Safer Internet Day is on 11 February this year. The theme is: 'Too good to be true? Protecting yourself and others from scams online'. Technology has made huge strides this year, especially in the field of artificial intelligence, but threats have come thick and fast.
AI dominated the national press at the end of January 2025. Headlines such as 'Chinese AI threat triggers $1 trillion market crash' followed an announcement that a Chinese company was offering DeepSeek at a fraction of the cost of its rivals.

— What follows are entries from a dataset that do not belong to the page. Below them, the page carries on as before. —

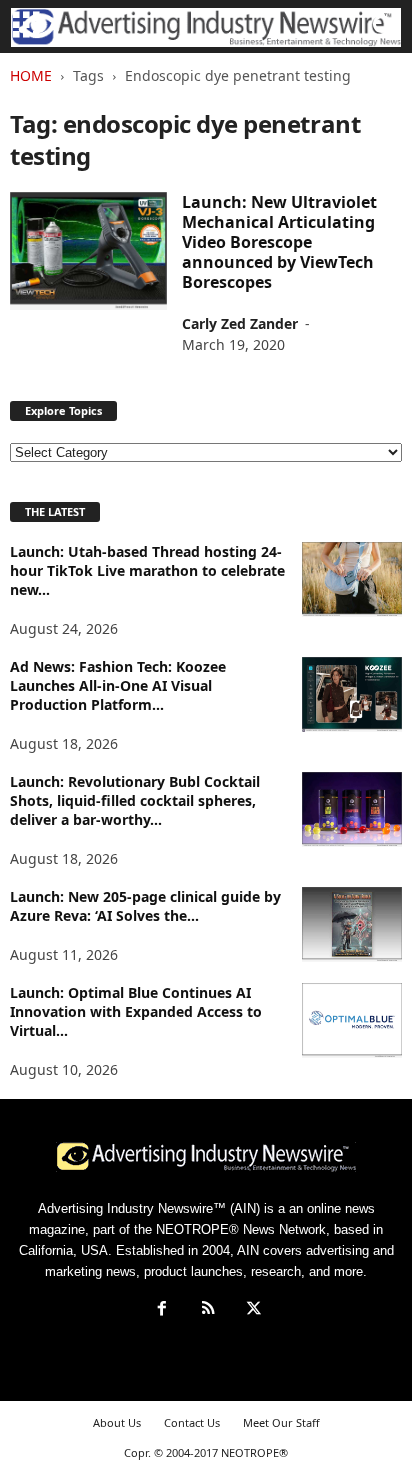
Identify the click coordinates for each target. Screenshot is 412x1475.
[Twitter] (252, 1310)
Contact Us (192, 1422)
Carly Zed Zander (240, 323)
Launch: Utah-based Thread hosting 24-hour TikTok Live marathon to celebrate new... (147, 570)
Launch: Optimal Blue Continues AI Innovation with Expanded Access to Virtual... (136, 1011)
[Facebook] (162, 1310)
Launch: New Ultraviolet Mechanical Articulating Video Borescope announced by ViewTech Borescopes (279, 242)
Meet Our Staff (281, 1422)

This news coincided with coverage of Holocaust Memorial Day on 27 January. The number of survivors grows smaller each year and Jewish organisations are determined to preserve their voices for posterity. In the past, this would have involved diaries, museum exhibitions, video clips and perhaps a hologram. Instead, it became an AI story.
A dark side of AI
Survivor Stories is funded by the USC Shoah Foundation. Researchers filmed interviews with 10 survivors, transcribed their testimonies and trained AI to match the answers to visitors’ questions. 'It’s a remarkable opportunity to talk to survivors forever and ever,' said Bruce Ratner, the museum’s chairman. 'Most survivors are in their 90s, and that’s why this is particularly important to do.'
This is a commendable project with authentic materials and memories. However, as with all technology, there is a darker side. That same technology can be misused to feed right-wing propaganda, to develop 'false memories' and distort history.